Given records
-----

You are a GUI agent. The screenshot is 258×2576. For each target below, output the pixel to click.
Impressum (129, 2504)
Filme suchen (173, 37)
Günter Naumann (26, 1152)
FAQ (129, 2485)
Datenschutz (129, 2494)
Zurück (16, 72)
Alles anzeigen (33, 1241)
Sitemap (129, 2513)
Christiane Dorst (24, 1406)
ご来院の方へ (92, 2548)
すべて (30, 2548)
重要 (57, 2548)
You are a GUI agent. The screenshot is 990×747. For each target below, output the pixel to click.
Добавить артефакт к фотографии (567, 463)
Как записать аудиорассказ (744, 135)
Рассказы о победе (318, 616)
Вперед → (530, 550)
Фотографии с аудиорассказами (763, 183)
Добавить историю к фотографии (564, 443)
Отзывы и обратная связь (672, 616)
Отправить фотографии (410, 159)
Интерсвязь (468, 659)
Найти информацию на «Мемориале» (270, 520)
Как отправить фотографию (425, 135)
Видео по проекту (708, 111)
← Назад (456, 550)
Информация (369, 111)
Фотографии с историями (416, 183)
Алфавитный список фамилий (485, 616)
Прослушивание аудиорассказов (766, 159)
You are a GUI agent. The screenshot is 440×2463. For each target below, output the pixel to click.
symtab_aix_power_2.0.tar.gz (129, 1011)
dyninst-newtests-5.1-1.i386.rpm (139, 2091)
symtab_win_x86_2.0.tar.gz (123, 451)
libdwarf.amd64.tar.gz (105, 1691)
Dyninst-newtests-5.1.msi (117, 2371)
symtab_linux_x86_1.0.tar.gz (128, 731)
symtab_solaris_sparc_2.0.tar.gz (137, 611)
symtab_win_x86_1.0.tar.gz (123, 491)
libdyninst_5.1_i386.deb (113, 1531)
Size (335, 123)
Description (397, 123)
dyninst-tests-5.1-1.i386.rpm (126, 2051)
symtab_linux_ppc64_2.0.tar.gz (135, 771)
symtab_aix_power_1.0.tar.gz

-----

Prompt
Recast all of the items above as a Markdown table with the columns Row and Item line. Give each line its own numbered row and leave out any blank lines.

Expected output
| Row | Item line |
|---|---|
| 1 | You are a GUI agent. The screenshot is 258×2576. For each target below, output the pixel to click. |
| 2 | Impressum (129, 2504) |
| 3 | Filme suchen (173, 37) |
| 4 | Günter Naumann (26, 1152) |
| 5 | FAQ (129, 2485) |
| 6 | Datenschutz (129, 2494) |
| 7 | Zurück (16, 72) |
| 8 | Alles anzeigen (33, 1241) |
| 9 | Sitemap (129, 2513) |
| 10 | Christiane Dorst (24, 1406) |
| 11 | ご来院の方へ (92, 2548) |
| 12 | すべて (30, 2548) |
| 13 | 重要 (57, 2548) |
| 14 | You are a GUI agent. The screenshot is 990×747. For each target below, output the pixel to click. |
| 15 | Добавить артефакт к фотографии (567, 463) |
| 16 | Как записать аудиорассказ (744, 135) |
| 17 | Рассказы о победе (318, 616) |
| 18 | Вперед → (530, 550) |
| 19 | Фотографии с аудиорассказами (763, 183) |
| 20 | Добавить историю к фотографии (564, 443) |
| 21 | Отзывы и обратная связь (672, 616) |
| 22 | Отправить фотографии (410, 159) |
| 23 | Интерсвязь (468, 659) |
| 24 | Найти информацию на «Мемориале» (270, 520) |
| 25 | Как отправить фотографию (425, 135) |
| 26 | Видео по проекту (708, 111) |
| 27 | ← Назад (456, 550) |
| 28 | Информация (369, 111) |
| 29 | Фотографии с историями (416, 183) |
| 30 | Алфавитный список фамилий (485, 616) |
| 31 | Прослушивание аудиорассказов (766, 159) |
| 32 | You are a GUI agent. The screenshot is 440×2463. For each target below, output the pixel to click. |
| 33 | symtab_aix_power_2.0.tar.gz (129, 1011) |
| 34 | dyninst-newtests-5.1-1.i386.rpm (139, 2091) |
| 35 | symtab_win_x86_2.0.tar.gz (123, 451) |
| 36 | libdwarf.amd64.tar.gz (105, 1691) |
| 37 | Dyninst-newtests-5.1.msi (117, 2371) |
| 38 | symtab_linux_x86_1.0.tar.gz (128, 731) |
| 39 | symtab_solaris_sparc_2.0.tar.gz (137, 611) |
| 40 | symtab_win_x86_1.0.tar.gz (123, 491) |
| 41 | libdyninst_5.1_i386.deb (113, 1531) |
| 42 | Size (335, 123) |
| 43 | Description (397, 123) |
| 44 | dyninst-tests-5.1-1.i386.rpm (126, 2051) |
| 45 | symtab_linux_ppc64_2.0.tar.gz (135, 771) |
| 46 | symtab_aix_power_1.0.tar.gz |